Required tasks »
1. Echo the article on transgender student accommodation in New Jersey schools from "To help understand" to "lower federal courts.", word for word.
2. Write the next part of the article on transgender student accommodation in New Jersey schools, starting after its final sentence.

The laws governing New Jersey school districts are often so ambiguous they bring to mind the old saying, a camel is a horse designed by a committee. Statutes and regulations are usually the product of so many negotiated compromises that the final version is sometimes clear as mud. Until the courts announce the correct interpretation in a case brought before them, school boards must rely on educated guesses about how that litigation will turn out. And so it is with the legalities surrounding the accommodation of transgender students in our public schools.
There are legal, psychological, moral and educational dimensions to every aspect of transgender student accommodation, from bathroom access to preferred pronouns, with passions running high on all sides. Lately, however, concerns about parental notification have taken center stage. Are school staff permitted, or even required, to disclose students’ transgender status to their parents? Do students’ preferences regarding parental notification take precedence? Should different rules apply to very young students?
In the law, as in life, finding the right answers starts with asking the right questions. This article intentionally takes no position on where school leaders should land regarding parental notification, but instead poses questions and identifies issues school leaders should ponder as they think the issue through for themselves.
To help understand where we are in the evolution of transgender accommodation law, let’s review how we got here. On a national level, the legal wrangling over the rights of transgender students focuses on Title IX of the Education Amendments Act of 1972, a federal law prohibiting discrimination on the basis of “sex” in federally funded programs. Title IX does not define “sex,” the U.S. Supreme Court has not yet addressed whether the term means only the anatomical sex assigned at birth or includes the gender one identifies with ‑- and there is no consensus on the issue in the lower federal courts.
In 2016, with sexual politics very much impacting the presidential campaign that year, the Obama administration issued a “Dear Colleague” letter taking the position that “sex” in Title IX includes one’s identified gender, and that transgender students are fully protected under that law. The letter did not have the force of law but served notice on school districts that they could face time-consuming and expensive enforcement actions by “the feds” if they did not adopt that interpretation. The Trump administration, in early 2017, withdrew the letter with the pronouncement that “there must be due regard for the primary role of the States and local school districts in establishing educational policy[,]” thus leaving school districts uncertain about what Title IX requires of them.
The uncertainty over federal law was less of a concern here in New Jersey because our own state-level anti-discrimination statute, the New Jersey Law Against Discrimination, has for many years included “gender identity or expression” and “affectional or sexual orientation” as protected legal classifications. Even so, to this day the LAD has never spelled out what specific accommodations transgender students are entitled to, or how to reconcile those students’ privacy with their parents’ understandable desire to know what’s happening in their children’s lives.
To fill this void, the New Jersey Legislature, in 2017, adopted N.J.S.A. 18A:36-41, directing the commissioner of education to “develop and distribute to school districts guidelines concerning transgender students.” These guidelines were to address, among other things, “confidentiality and privacy concerns, including ensuring that school personnel do not disclose information that may reveal a student’s transgender status except as allowed by law, and advising schools to work with the student to create an appropriate confidentiality plan regarding the student’s transgender or transitioning status[.]”

Data listing »

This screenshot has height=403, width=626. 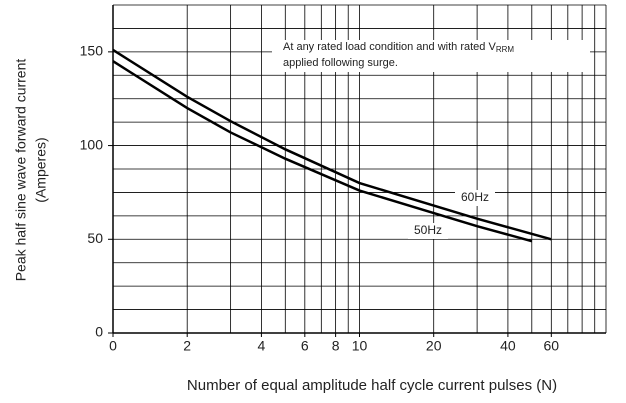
* * *
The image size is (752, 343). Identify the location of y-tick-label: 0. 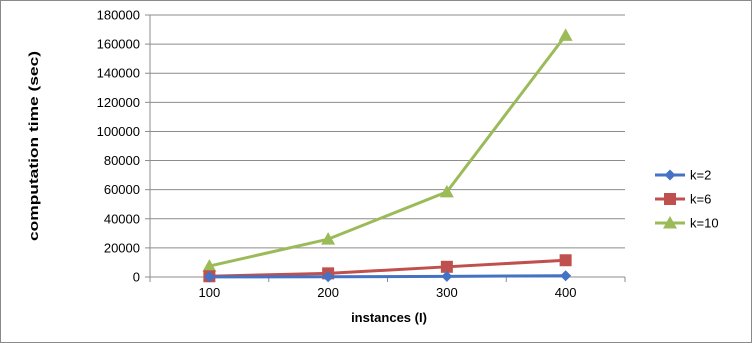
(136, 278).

Numbered answers »
1.
To help understand where we are in the evolution of transgender accommodation law, let’s review how we got here. On a national level, the legal wrangling over the rights of transgender students focuses on Title IX of the Education Amendments Act of 1972, a federal law prohibiting discrimination on the basis of “sex” in federally funded programs. Title IX does not define “sex,” the U.S. Supreme Court has not yet addressed whether the term means only the anatomical sex assigned at birth or includes the gender one identifies with ‑- and there is no consensus on the issue in the lower federal courts.

2.
A year later, in 2018, the Department of Education issued the long-awaited guidance, accessible at https://tinyurl.com/5h5vr54b. Along with accommodations such as access to restrooms and locker rooms, the guidance addressed confidentiality and parental notification: “School personnel may not disclose information that may reveal a student’s transgender status except as allowed by law. . . There is no affirmative duty for any school district personnel to notify a student’s parent or guardian of the student’s gender identity or expression.” The guidance did not advocate keeping students’ sexuality secret from their parents. To the contrary, it encouraged parental involvement, but for the most part left it to the student to decide if, when and how that should be accomplished. Exceptions were provided for legally mandated disclosures, such as HIB investigation results, as long as students were given advance notice this would be occurring.
Like the 2016 “Dear Colleague” letter, the department’s guidance was not a statute or administrative regulation, so it was not legally binding in itself. It did, however, represent the department’s position on what was required to comply with the LAD, so districts that ignored it did so at their peril. Many school boards around the state promptly modified their transgender accommodation policies to track the guidance, including its parental notification standards. Although the changes generated little fanfare at the time, there have been organized campaigns in some districts, over the past year, to roll back transgender accommodations and mandate notice to parents if school employees have any reason to believe students are transgender. In response to these concerns, some districts revised their policies to require parental notification even over students’ objections.
The highly publicized policy revisions by the Marlboro, Middletown and Manalapan-Englishtown districts in Monmouth County, and the Hanover district in Morris County, quickly drew the attention of the state attorney general and the New Jersey Division on Civil Rights, the state agency responsible for enforcing the LAD. Some of those revised policies established a presumption that parents be notified unless there is reason to believe it poses a danger to the student. Two K-8 districts highlighted the younger ages of their students as justification for greater parental involvement. One revised policy mandated parental notification whenever any student exhibits behaviors having an adverse impact on their safety or well-being, as long as it was not based solely on the student’s membership in any of the LAD’s legally protected classifications.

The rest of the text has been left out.